We formed up in the courtyard, getting ourselves together, Koh and I in the center of the wedding party, with all of us surrounded by Rattler guards with big round shields of iridescent blue-green trogon feathers. The attendants moved the food aside and started packing it up for incineration. We listened. These guys had better be on cue, I thought, but before I’d finished the thought, I picked out that unique roar far away. A nonet of Ocelot musicians, playing the Ixian peace song on long boxwood horns, were coming up on the crowd from the southwest, from the direction of the great zocalo.

On The Left stepped out through the gate, leading two porters carrying the oracle box. It was an arm-span square and pearl-white, woven out of the stripped shafts of egret feathers. The person inside it was, supposedly, a hundred and sixty years old. But of course that was hype.

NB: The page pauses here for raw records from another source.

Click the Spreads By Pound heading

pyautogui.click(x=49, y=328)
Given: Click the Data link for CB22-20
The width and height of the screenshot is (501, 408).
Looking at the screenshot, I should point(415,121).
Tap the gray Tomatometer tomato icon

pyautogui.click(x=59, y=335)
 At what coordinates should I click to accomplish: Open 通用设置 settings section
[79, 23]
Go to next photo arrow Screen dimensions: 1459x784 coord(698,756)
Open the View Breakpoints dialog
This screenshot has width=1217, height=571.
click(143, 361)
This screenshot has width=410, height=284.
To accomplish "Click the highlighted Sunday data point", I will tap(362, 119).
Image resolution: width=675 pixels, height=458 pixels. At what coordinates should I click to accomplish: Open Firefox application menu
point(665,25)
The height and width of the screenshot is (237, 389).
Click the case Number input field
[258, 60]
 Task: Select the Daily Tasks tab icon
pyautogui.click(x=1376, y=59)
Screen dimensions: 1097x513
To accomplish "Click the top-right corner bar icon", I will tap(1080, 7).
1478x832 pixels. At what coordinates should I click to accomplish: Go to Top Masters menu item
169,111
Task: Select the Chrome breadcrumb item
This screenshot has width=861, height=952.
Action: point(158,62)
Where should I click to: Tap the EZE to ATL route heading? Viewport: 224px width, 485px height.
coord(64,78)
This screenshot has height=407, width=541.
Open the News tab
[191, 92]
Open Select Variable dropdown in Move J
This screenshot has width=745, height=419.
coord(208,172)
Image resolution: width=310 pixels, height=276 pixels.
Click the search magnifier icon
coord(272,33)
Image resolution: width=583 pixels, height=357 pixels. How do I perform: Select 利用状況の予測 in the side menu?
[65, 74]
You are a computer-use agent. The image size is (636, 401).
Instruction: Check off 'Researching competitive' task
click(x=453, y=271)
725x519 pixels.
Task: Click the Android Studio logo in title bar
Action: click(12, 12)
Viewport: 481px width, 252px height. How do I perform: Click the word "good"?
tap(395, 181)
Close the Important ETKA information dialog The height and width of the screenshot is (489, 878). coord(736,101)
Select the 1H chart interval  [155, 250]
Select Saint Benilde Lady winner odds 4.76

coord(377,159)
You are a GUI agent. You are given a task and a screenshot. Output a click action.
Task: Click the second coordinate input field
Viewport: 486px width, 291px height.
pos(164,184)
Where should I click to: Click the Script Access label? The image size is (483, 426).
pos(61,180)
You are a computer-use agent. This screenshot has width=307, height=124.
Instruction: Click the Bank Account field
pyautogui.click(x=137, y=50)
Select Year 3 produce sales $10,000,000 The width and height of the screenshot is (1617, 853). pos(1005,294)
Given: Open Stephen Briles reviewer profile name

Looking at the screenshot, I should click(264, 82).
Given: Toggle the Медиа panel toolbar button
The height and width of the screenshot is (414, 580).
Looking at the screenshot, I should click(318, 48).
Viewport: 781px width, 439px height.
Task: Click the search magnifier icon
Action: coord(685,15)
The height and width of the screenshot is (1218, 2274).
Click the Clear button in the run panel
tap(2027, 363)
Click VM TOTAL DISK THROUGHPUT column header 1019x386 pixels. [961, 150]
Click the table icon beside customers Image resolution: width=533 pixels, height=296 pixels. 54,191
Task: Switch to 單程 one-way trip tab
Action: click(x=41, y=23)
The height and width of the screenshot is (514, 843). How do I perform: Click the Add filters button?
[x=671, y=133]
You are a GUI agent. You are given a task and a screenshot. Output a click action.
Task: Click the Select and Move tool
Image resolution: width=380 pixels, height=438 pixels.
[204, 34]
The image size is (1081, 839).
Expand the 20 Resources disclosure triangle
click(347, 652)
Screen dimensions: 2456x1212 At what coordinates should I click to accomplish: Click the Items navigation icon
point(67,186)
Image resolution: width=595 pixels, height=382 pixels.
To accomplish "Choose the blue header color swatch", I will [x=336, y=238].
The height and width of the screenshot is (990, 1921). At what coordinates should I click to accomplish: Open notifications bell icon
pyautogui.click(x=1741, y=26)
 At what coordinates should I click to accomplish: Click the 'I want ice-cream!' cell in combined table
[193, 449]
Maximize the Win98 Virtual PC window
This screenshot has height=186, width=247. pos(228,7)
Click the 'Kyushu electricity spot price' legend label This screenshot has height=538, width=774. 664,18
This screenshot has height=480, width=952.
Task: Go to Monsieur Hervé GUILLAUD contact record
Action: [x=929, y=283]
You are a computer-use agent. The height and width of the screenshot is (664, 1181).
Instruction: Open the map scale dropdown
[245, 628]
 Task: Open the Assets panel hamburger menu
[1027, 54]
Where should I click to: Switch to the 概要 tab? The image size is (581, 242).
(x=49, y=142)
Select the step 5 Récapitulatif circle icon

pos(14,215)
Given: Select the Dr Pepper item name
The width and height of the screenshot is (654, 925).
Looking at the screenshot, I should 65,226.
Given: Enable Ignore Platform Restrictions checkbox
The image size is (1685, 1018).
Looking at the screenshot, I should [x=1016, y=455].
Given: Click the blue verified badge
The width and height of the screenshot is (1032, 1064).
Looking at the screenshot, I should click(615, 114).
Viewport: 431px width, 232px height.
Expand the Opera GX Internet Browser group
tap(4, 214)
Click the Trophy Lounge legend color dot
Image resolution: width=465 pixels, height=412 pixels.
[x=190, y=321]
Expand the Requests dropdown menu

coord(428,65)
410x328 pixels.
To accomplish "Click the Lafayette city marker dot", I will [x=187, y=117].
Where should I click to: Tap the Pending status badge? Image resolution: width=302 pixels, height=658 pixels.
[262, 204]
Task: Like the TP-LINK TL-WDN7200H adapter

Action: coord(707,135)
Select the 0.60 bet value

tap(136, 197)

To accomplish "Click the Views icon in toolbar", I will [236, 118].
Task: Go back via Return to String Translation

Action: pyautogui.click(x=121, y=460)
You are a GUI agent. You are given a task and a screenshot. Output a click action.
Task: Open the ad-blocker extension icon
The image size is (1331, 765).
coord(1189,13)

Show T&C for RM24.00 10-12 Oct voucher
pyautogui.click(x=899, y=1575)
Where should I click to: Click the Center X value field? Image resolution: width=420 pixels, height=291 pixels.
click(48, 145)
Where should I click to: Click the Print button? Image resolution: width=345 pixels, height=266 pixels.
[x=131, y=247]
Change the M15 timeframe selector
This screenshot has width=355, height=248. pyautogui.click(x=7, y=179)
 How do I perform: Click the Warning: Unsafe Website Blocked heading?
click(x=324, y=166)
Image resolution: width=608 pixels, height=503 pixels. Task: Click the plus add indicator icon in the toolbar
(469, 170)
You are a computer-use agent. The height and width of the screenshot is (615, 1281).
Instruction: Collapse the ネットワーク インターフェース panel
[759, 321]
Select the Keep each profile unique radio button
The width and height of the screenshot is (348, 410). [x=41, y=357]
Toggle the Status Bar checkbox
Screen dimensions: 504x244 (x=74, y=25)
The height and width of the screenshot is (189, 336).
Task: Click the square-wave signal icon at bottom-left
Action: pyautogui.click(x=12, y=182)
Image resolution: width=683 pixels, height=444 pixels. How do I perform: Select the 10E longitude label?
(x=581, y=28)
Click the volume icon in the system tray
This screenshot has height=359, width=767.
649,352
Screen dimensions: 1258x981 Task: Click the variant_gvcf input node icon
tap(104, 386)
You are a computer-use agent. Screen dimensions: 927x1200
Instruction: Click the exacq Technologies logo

We heard the guards on the outside making a space for him in the center of the crowd. The horns came around the council house. Plaster walls buzzed in the roar. I imagined the crowds drawing back and doing their varieties of dirt-eating moves as the Ocelot procession came through.

Our band blasted out our entrance chord. The cantor gave his little speech of welcome and the screen of guards fell back, and the twenty of us, Koh and Hun Xoc and the Gilas and our flanking retainers, were all suddenly visible to all these people, real people, like, let’s meet the public.

Na’at ba’al, the cantor said, relayed through his megaphones. The crowd yelled back its welcoming response, somewhere between a reedy cheer and a chant.

I felt all exposed. It had been a while. On The Left asked the crowd if they were ready and they answered that they were. The tone of the expression was something like “Yes, thank you, what are you going to do for us next?”

I tried to listen for signs of trouble in the chord but I couldn’t get any. Koh had had thousands of Rattler families adopted by other clans, so they were interspersed through the crowd, and the others were going along. And at least half the remaining clans really were crazy about us, they thought I was literally the gods’ gift. It was really only the Macaws and Snufflers we had to worry about. And any recidivist Ocelots. Well, at least, no matter how resentful any of them were, they weren’t showing it. They were going along with the shills.

What was our danger quotient on this? Like they used to say, oaths sworn at spearpoint were always worth a little less. I wished we could have controlled better who was coming into the temple district. Normally only people belonging to one of the clan temples on the peninsula would think of coming here. And every family had its spot, so you sort of knew who you were getting. Any group of infiltrators would have been spotted by the people they were trying to stand with.

And Koh’s guards and their guides-that is, local people who helped them recognize other local people-had been out around the clock, ever since the battle, turning the place into a police state. But still, you couldn’t search everybody, or even recognize everybody. The main thing to do with something like this was just for us to keep isolated, stay out of any conceivable kind of projectile range, and then get the hell out before people got too drunk.

The chief herald blew his special trumpet for the first time. It was a long whine like a giant router with a two-inch bit, air raid, ground raid, water raid, ascending into a long squeak like an ulna whistle, and then there was nothing.